OBJECTIVE
Rewrite the entries from the line containing "Tick the Browns pick 142 checkbox" through the end of the entries, inclusive, replacing "Viewport" with "Display" and leaving everything else unchanged. Leave the pictures out of your answer.

--- start GIVEN INFORMATION ---

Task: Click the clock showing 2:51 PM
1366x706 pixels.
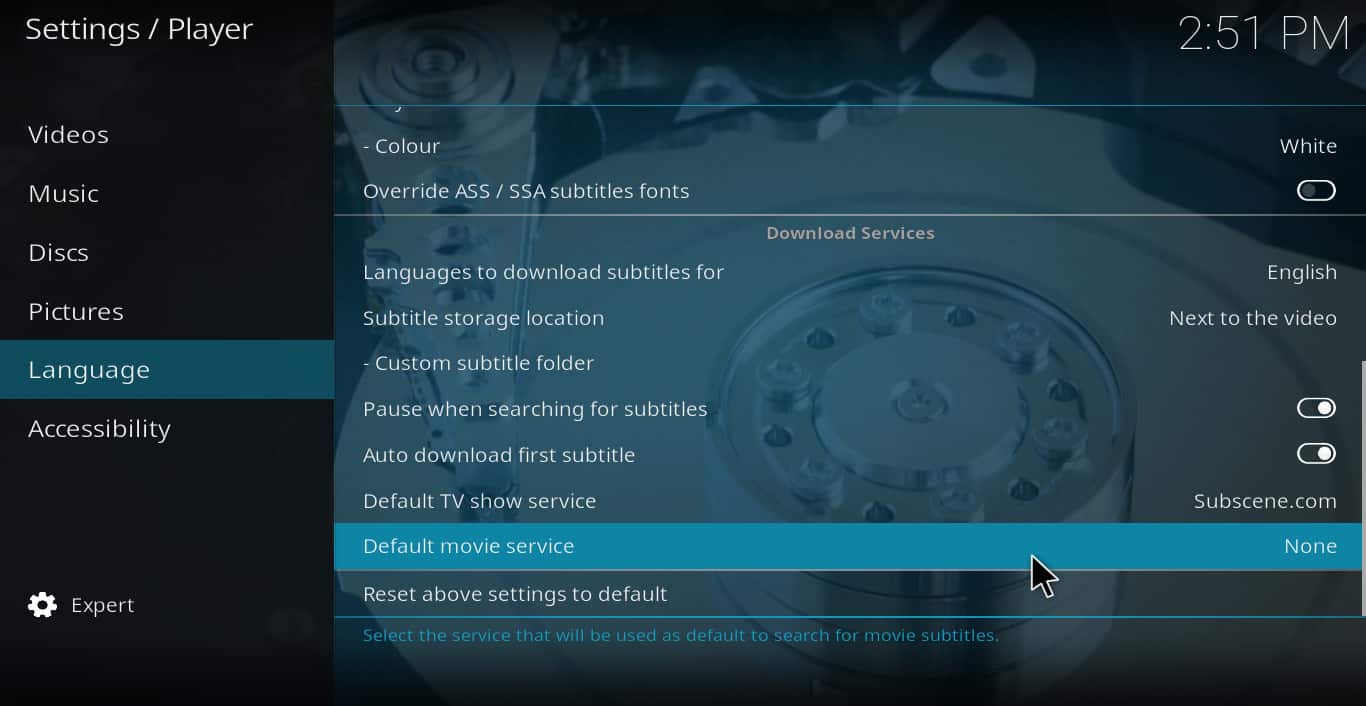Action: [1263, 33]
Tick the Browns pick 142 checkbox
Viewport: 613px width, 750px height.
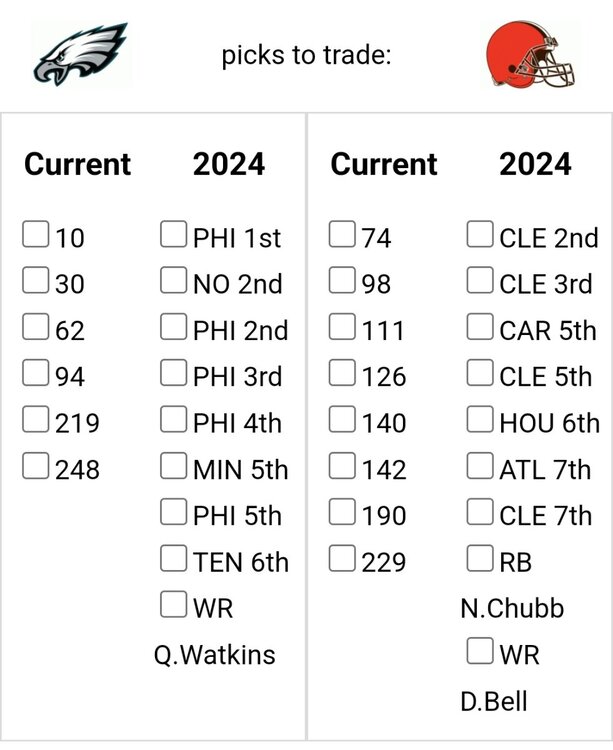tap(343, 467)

--- end GIVEN INFORMATION ---

EXERCISE SOLUTION
Tick the Browns pick 142 checkbox
Display: 613px width, 750px height.
tap(343, 467)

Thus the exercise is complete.